Llegamos al puesto fronterizo y el agravio descomunal gritó al cuerpo entero, al alma que venía desquebrajada desde hace décadas. Los reyes de la custodia limítrofe, compatriotas y no compatriotas (esos que nacieron en las metralletas de Fidel), nos preguntaban si huíamos para delinquir o prostituirnos en una región foránea. Nos obligaban a entregarles el preciado y a la vez insignificante dinero que nos proporcionaría pan y agua, para un viaje terrestre de casi cinco lunas. Y metros más adelante, esos que decidían permanecer en la intransigencia, revendían las conservas de atún que habían especulado a costa del hambre de todos. Mis ojos latieron y secretaron sangre, mi corazón se abrió y lloró brutalidad. Me sentí tan anulado, tan físicamente atado de manos, tan cruzado de brazos. Mi único consuelo fueron mis alas. Esas que Dios me regaló para encausarlas en una sociedad libre, que permita volar hacia sueños fecundos y rescatar la dignidad del ser.
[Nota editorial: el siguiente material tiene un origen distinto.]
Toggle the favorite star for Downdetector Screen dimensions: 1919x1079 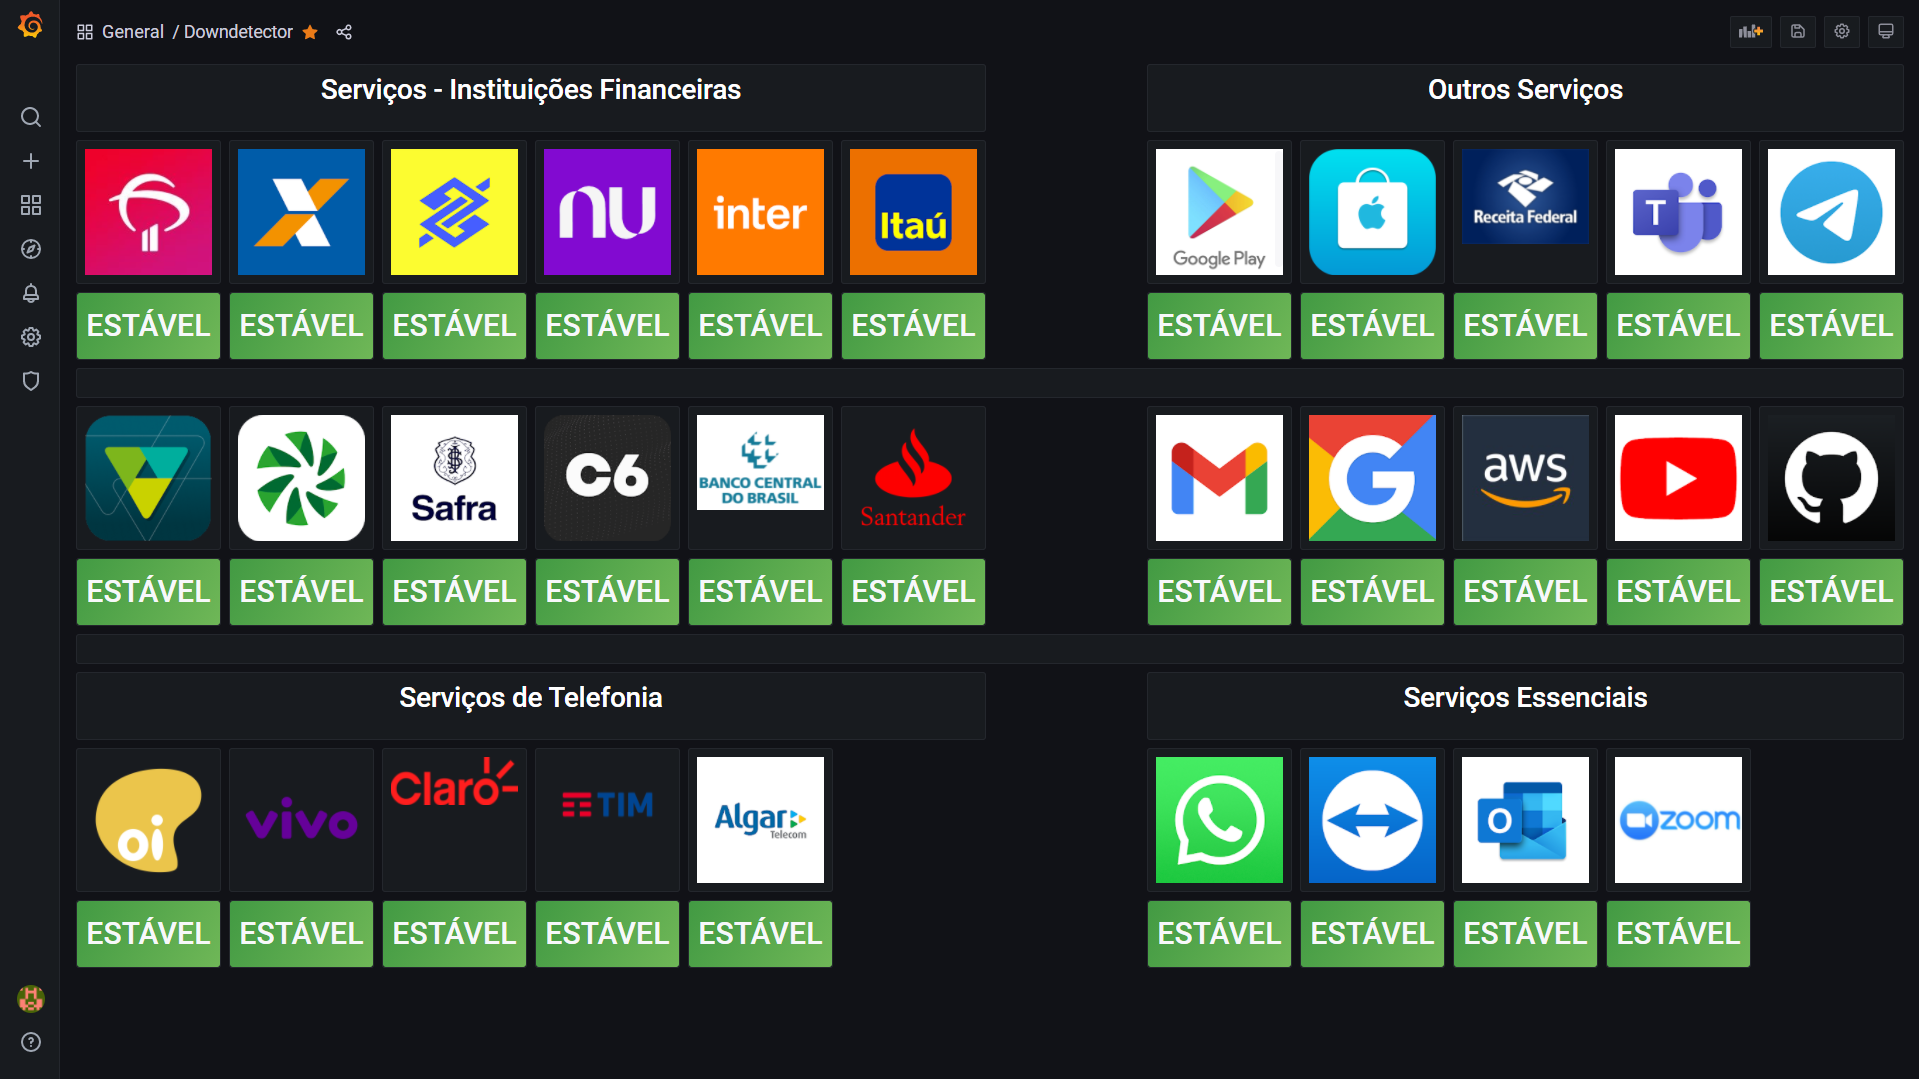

Con la gracia del cielo, las agujas del reloj avanzaron como agua que refresca una garganta sedienta por indicios de paz. Traspasamos aquel encuentro con la ferocidad asolapada –aquella que es avalada por el régimen inhumano– y con gran beneplácito recibí el saludo de los vecinos del sur, pueblo al que alguna vez le tuvimos rencilla. Tan solo dos palabras cordiales de bienvenida embadurnadas de empatía, le regalaron una pluma más a mis extremidades adicionales. Cruzaba ya los terrenos de García Márquez para adentrarme a los de Ramón Ribeyro. Con casi tres kilos menos de los lánguidos que ya cargaba por la desnutrición crónica que devoraba mi nación, arribé al icónico Tumbes, el paso obligado de los que emigramos de rodillas –y muchos a pie–. Me asomé por los vidrios calientes del bus y me abrumó la arena de sus desiertos, esa que prometí hacer flotar con el aleteo de mi trabajo imparable e incansable. Y así fue. Hoy, produzco con lealtad y agradecimiento en el país que sin reparos sigue cobijando a la diáspora venezolana; en el que he podido abrir mis alas para volar hacia sueños fecundos y rescatar la dignidad del ser. Hoy, produzco y vivo en el Perú.